# FR: so hungry, so scared



## Fuzzyblob

Quelle est la manière juste de traduire "to be so" avec des phrase qui utilisent "avoir" au lieu de "être", "avoir tant" ou "avoir si". Des exemples :

J'ai si peur vs. J'ai tant peur (I'm so scared)
Elle a si faim vs. Elle a tant faim (I'm so hungry)

Merci d'avance !


----------



## Arbiter

J'ai si peur vs. J'ai tant peur (I'm so scared)
Elle a si faim vs. Elle a tant faim (I'm so hungry)


----------



## cropje_jnr

Ou bien 'tellement' au lieu de 'si'.


----------



## Fuzzyblob

Mais si on fait une recherche sur Google pour la phrase "tant peur", il y a 7,970 résultats. Beaucoup moins que pour "si peur", mais le fait reste toujours que on a dit "tant peur" dans plus que sept mil sites. 



*Les corrections sont toujours appréciés. Plus que appréciées-désespérément convoitées en fait*


----------



## Arbiter

Fuzzyblob said:


> le fait reste toujours que on a dit "tant peur" dans plus que sept mil sites.



Try a search for _parmis_ and you'll get more than 4.7 million pages. The problem is, the right orthograph is _parmi _(without -s)...
So if I were you I wouldn't use Google as a resource for grammar or orthograph. Comme disait Coluche : "C'est pas parce qu'ils sont nombreux à avoir tort qu'ils ont raison!"

This being said, "j'ai tant peur / elle a tant faim" are acceptable.


----------



## madolo

je pense même que les puristes condamneraient  "elle a si peur"
 si :devant un adjectif: "elle est si riche"
tant(de) : devant un nom / un verbe: elle a tant d'argent, elle dépense tant
ceci dit personne ne dit "elle a tant peur"
littéraire: "si grande est sa peur ..."
"avoir peur", "avoir faim" etc  sont des expressions figées, où "peur", "faim", ne sont plus ressentis comme des noms
en employant "tellement", on ne prend pas de risque


----------



## Fuzzyblob

Arbiter said:


> Try a search for _parmis_ and you'll get more than 4.7 million pages. The problem is, the right orthograph is _parmi _(without -s)...
> So if I were you I wouldn't use Google as a resource for grammar or orthograph. Comme disait Coluche : "C'est pas parce qu'ils sont nombreux à avoir tort qu'ils ont raison!"
> 
> This being said, "j'ai tant peur / elle a tant faim" are acceptable.

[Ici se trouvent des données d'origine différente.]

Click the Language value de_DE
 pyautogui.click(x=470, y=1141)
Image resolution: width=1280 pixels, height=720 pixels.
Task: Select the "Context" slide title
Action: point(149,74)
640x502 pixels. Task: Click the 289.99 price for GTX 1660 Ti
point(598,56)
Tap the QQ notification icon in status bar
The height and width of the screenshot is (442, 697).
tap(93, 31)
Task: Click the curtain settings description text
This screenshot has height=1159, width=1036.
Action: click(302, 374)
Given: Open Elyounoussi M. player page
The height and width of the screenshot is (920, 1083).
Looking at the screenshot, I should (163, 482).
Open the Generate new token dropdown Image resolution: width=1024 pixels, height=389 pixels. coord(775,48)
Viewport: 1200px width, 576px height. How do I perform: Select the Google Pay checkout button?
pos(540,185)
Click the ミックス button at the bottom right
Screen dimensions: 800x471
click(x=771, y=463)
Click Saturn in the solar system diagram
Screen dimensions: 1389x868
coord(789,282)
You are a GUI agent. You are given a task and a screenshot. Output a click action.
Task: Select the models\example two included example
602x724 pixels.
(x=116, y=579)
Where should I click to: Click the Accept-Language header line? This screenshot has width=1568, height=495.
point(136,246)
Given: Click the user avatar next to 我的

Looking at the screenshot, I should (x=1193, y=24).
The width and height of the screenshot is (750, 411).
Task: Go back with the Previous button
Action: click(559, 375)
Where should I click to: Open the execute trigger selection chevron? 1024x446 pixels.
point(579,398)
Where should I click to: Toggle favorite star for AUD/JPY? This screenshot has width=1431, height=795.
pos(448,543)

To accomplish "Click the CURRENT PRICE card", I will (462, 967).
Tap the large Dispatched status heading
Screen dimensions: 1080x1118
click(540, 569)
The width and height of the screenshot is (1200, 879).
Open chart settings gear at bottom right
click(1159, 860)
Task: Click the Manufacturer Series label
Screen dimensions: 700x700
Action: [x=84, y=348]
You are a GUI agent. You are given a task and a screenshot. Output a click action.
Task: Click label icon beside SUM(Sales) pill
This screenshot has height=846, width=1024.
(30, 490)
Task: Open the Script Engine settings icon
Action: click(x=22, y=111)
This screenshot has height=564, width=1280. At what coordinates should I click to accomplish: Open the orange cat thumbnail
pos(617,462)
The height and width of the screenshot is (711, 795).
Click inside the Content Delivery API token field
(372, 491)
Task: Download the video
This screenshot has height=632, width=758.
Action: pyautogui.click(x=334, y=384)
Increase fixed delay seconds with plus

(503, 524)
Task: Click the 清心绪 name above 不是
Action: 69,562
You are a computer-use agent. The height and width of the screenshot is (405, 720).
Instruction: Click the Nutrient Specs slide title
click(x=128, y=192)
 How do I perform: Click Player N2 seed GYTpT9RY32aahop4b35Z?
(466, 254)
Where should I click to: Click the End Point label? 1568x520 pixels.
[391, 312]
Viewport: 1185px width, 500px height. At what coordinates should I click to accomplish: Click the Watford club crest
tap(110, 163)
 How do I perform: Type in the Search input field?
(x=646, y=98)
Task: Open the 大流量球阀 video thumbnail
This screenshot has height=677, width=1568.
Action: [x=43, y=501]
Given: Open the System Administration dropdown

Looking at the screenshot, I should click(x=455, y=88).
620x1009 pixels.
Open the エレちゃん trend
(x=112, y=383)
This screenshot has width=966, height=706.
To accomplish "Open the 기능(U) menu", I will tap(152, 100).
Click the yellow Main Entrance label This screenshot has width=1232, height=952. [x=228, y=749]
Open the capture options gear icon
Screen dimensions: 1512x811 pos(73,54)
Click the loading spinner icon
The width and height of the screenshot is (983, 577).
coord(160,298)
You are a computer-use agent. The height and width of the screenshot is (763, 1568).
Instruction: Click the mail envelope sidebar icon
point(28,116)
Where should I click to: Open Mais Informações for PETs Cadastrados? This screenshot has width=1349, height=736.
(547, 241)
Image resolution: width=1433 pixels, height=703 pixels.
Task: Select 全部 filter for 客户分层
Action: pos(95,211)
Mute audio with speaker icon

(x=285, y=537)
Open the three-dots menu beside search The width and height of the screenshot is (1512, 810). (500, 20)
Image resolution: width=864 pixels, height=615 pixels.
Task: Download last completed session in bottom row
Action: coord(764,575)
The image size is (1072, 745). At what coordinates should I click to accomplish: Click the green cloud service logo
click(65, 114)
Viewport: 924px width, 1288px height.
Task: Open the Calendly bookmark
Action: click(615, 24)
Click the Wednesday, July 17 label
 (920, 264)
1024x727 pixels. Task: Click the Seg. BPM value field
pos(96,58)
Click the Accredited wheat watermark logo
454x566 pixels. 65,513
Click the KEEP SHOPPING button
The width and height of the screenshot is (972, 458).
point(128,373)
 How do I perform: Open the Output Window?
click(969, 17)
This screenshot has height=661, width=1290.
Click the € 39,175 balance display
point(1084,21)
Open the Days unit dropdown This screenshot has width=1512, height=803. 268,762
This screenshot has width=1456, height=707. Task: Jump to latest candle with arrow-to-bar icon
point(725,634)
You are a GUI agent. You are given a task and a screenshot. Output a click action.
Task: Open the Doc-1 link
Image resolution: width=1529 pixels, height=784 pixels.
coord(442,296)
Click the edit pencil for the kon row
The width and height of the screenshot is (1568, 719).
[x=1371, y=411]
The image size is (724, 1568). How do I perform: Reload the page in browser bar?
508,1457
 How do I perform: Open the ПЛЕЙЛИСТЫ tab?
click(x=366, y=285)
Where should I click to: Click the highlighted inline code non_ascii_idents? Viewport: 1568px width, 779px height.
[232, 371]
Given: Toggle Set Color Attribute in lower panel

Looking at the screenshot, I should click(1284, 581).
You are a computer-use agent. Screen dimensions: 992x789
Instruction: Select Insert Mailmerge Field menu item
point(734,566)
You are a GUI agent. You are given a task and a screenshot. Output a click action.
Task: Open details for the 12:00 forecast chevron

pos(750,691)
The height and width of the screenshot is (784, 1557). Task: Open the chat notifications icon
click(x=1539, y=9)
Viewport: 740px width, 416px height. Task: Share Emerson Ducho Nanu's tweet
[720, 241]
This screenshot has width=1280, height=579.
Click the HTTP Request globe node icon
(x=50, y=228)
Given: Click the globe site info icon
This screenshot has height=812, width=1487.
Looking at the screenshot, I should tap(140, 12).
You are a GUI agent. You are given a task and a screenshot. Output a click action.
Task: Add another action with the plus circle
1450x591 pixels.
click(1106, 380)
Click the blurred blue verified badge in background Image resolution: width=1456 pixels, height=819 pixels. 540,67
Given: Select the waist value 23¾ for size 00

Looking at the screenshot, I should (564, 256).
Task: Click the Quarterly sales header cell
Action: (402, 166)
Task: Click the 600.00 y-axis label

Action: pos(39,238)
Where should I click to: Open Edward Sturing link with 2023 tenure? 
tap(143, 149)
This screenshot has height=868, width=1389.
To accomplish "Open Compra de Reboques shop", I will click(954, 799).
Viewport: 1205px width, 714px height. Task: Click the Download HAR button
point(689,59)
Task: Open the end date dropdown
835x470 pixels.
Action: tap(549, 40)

They _are_ acceptable? Didn't you just contradict yourself?


----------



## Arbiter

Yes and no. These expressions are not correct, but since I'm not a fundamentalist I will not faint if I hear them... To me they sound acceptable, or more exactly _bearable_. See what I mean ?


----------



## Fred_C

Yes,
There are mistakes that you never make, and there are mistakes that you sometimes make, provided you are drunk or very tired


----------



## Daremo

Arbiter said:


> Yes and no. These expressions are not correct, but since I'm not a fundamentalist I will not faint if I hear them... To me they sound acceptable, or more exactly _bearable_. See what I mean ?



I was about to say that i didn't agree, and that it was unbearable when i tried the google test. Mme De Sevigne used "elle a tant peur". In fact, i think that "elle tant peur" can be used in a sentence but not alone.

Sorry- made a mistake between the edit and quote buttons


----------



## Fuzzyblob

Fascinating. Thanks everybody for your input on this. It sounds really weird to me to treat peur, faim, raison etc. as if they were proper adjectives instead of nouns [...] 
And just to be sure, you'd say "J'ai très peur" and not "J'ai beaucoup de peur", right? Could you say "J'ai vraiment peur"?


----------



## Fred_C

Fuzzyblob said:


> And just to be sure, you'd say "J'ai très peur"


Yes.



Fuzzyblob said:


> and not "J'ai beaucoup de peur",


Well, you could, but nobody does.



Fuzzyblob said:


> right? Could you say "J'ai vraiment peur"?


Absolutely.


----------



## Bezoard

Bezoard said:


> _ Parfois, il me faisait même si peur que j'attrapais le hoquet._





kouraguine said:


> Je me permets de signaler non pour vous corriger, mais pour n'induire personne en erreur, qu'on écrit "Il me faisait tellement peur" et non "si peur".; -)


Comme je ne voudrais pas non plus induire qui que ce soit en erreur, je précise que "si peur" est aujourd'hui parfaitement acceptable, comme le montre le début de ce fil.


> On dit couramment aujourd'hui _j'ai si faim, si soif, si peur... ; il est si en colère_...- En revanche, il reste préférable de dire : _j'ai tant_ (ou _tellement_) _besoin de... ; j'ai tant_ (ou _tellement_) _envie de_...


Difficultés : si - Dictionnaire de français Larousse
On trouvera plus d'exemples et d'explications dans Le Bon Usage, §1003 de la 14e édition, avec cette citation ancienne de Boileau : "Il a si peur qu'on ne les méconnaisse [...]"


----------